Assignment: In the listing below, locate the line with "The height and" and the line with "Image resolution: width=610", then output both and everything between them exactly, minus any pictures.

Provided entries:
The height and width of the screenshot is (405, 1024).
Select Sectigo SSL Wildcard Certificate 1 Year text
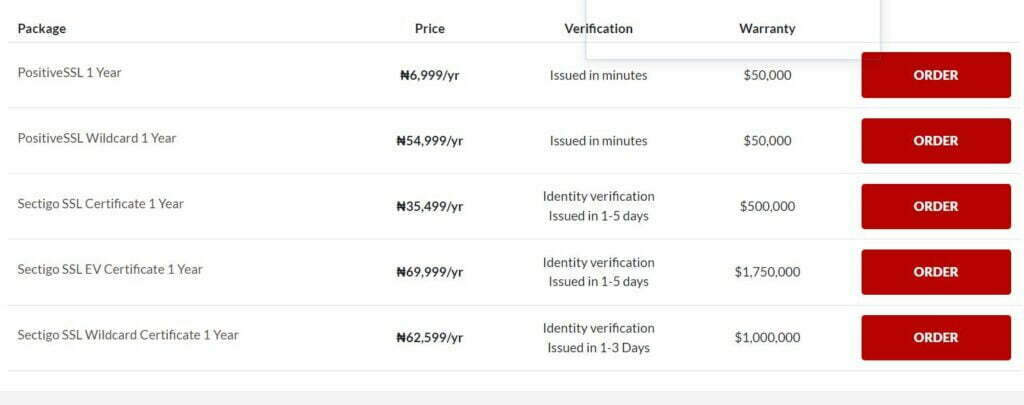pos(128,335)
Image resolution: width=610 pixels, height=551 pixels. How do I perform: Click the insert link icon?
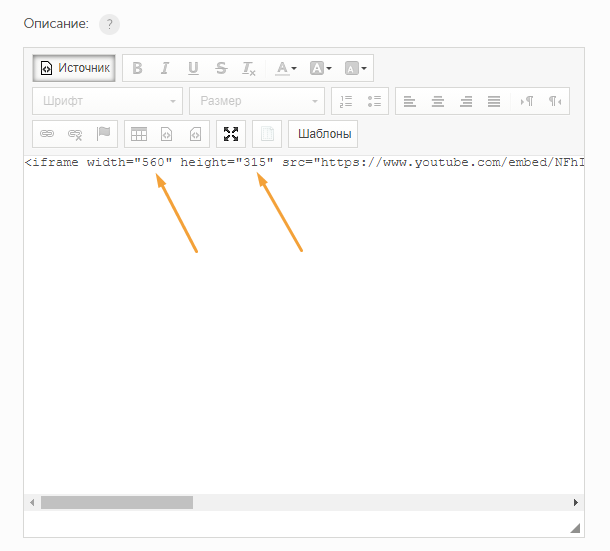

* * *

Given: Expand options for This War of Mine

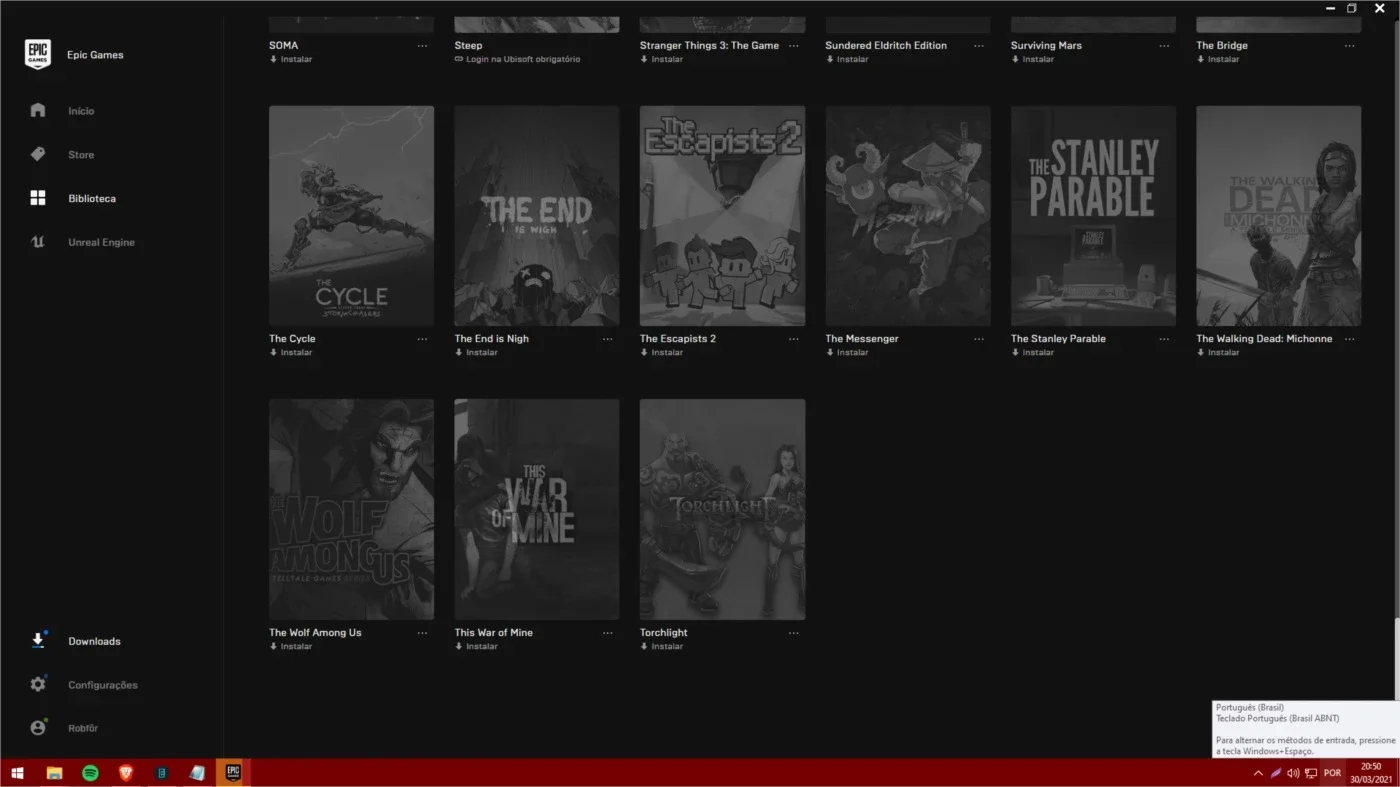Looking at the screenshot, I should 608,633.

* * *

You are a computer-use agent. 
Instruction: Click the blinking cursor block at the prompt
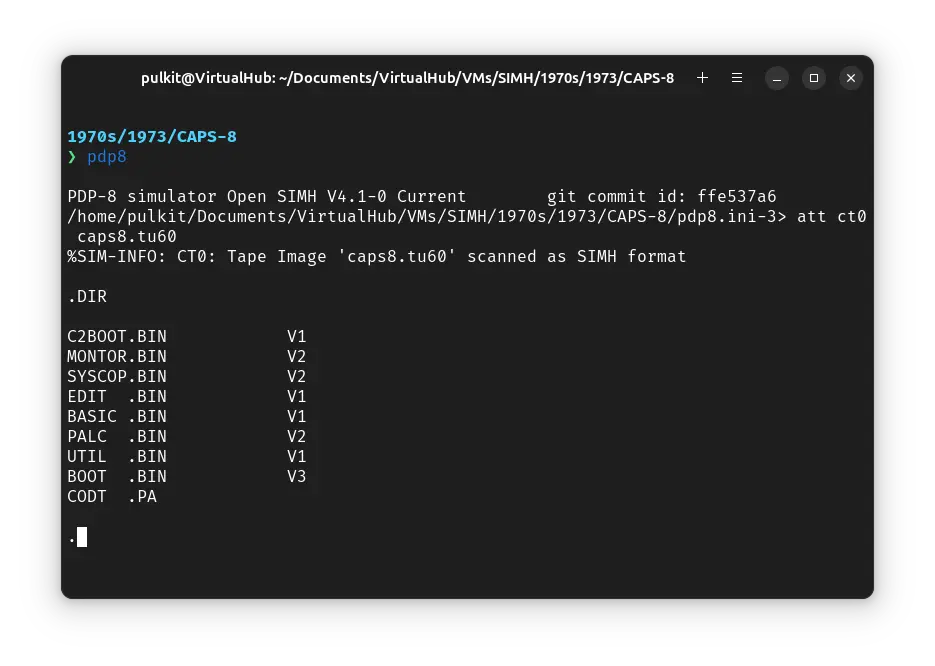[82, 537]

Worked solution:
The height and width of the screenshot is (405, 1024).
Select Sectigo SSL Wildcard Certificate 1 Year text
pos(128,335)
Image resolution: width=610 pixels, height=551 pixels. How do I perform: Click the insert link icon?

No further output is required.